***** Source material *****
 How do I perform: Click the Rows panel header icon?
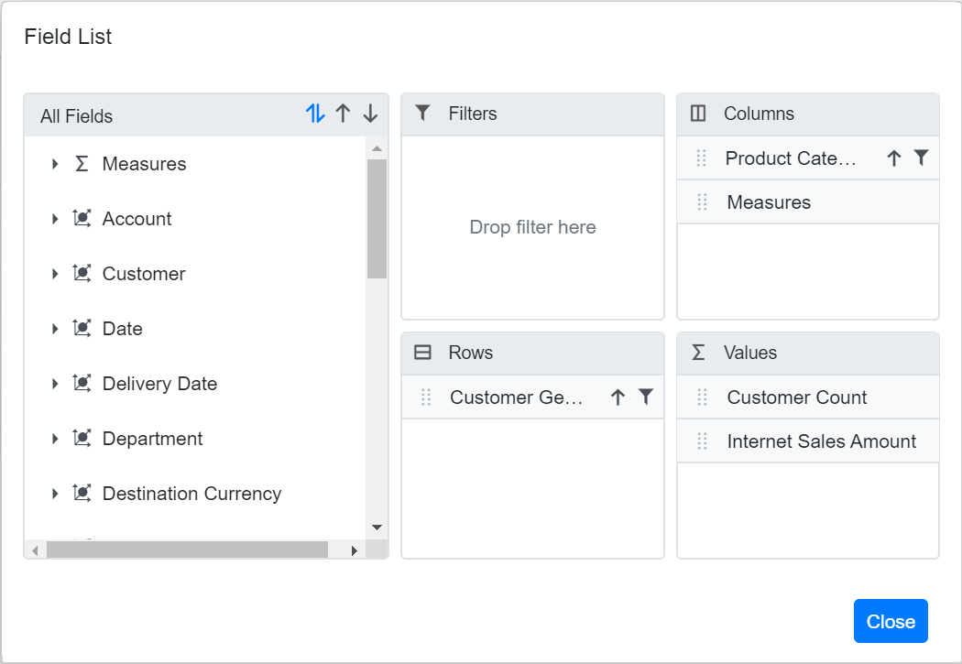point(422,353)
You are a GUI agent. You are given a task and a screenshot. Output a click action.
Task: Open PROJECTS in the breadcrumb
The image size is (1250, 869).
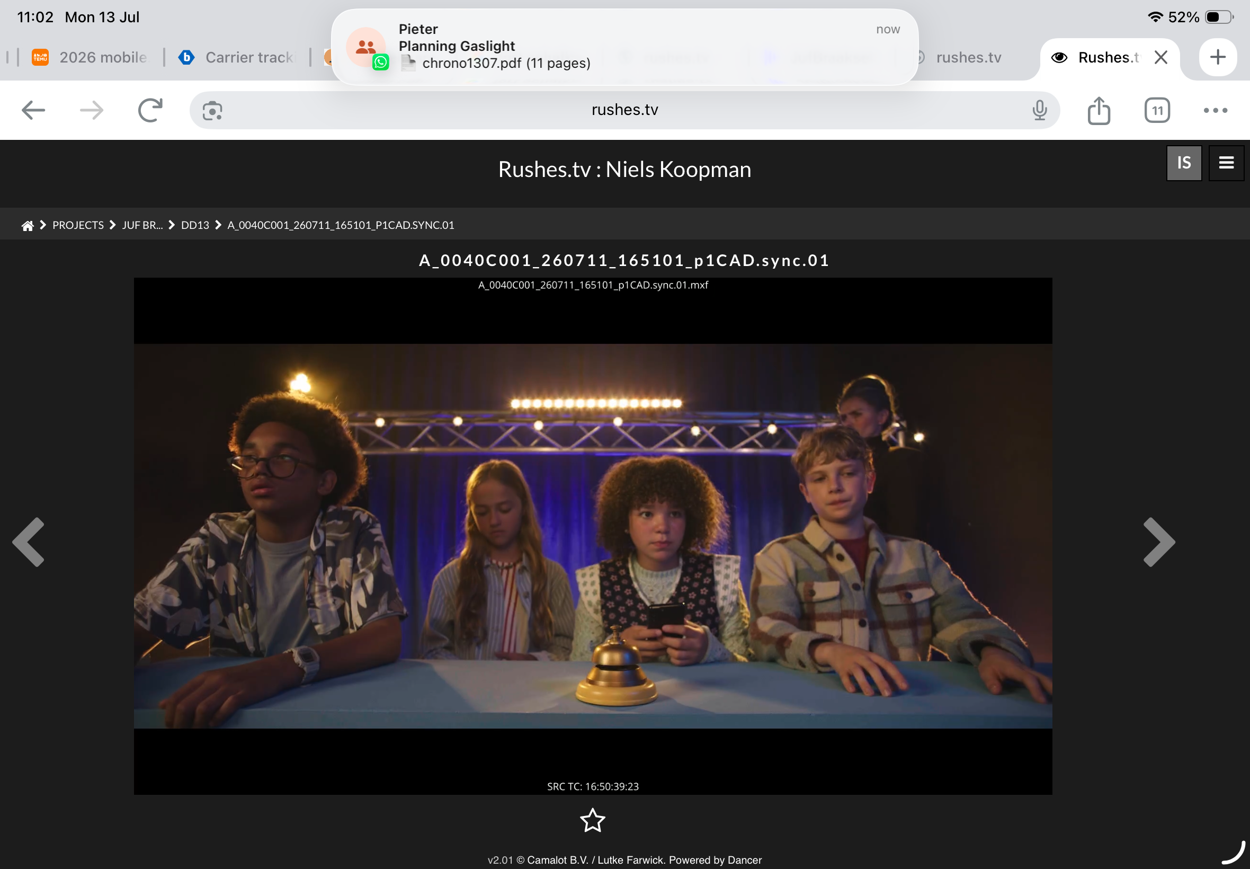click(78, 225)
*****
- Problem to solve -
All of the records need to be reproduced exactly, with each picture omitted.

- Response below -
 How do I perform: Click the Rows panel header icon?
point(422,353)
You are a GUI agent. You are given a task and a screenshot. Output a click action.
Task: Open PROJECTS in the breadcrumb
The image size is (1250, 869).
click(78, 225)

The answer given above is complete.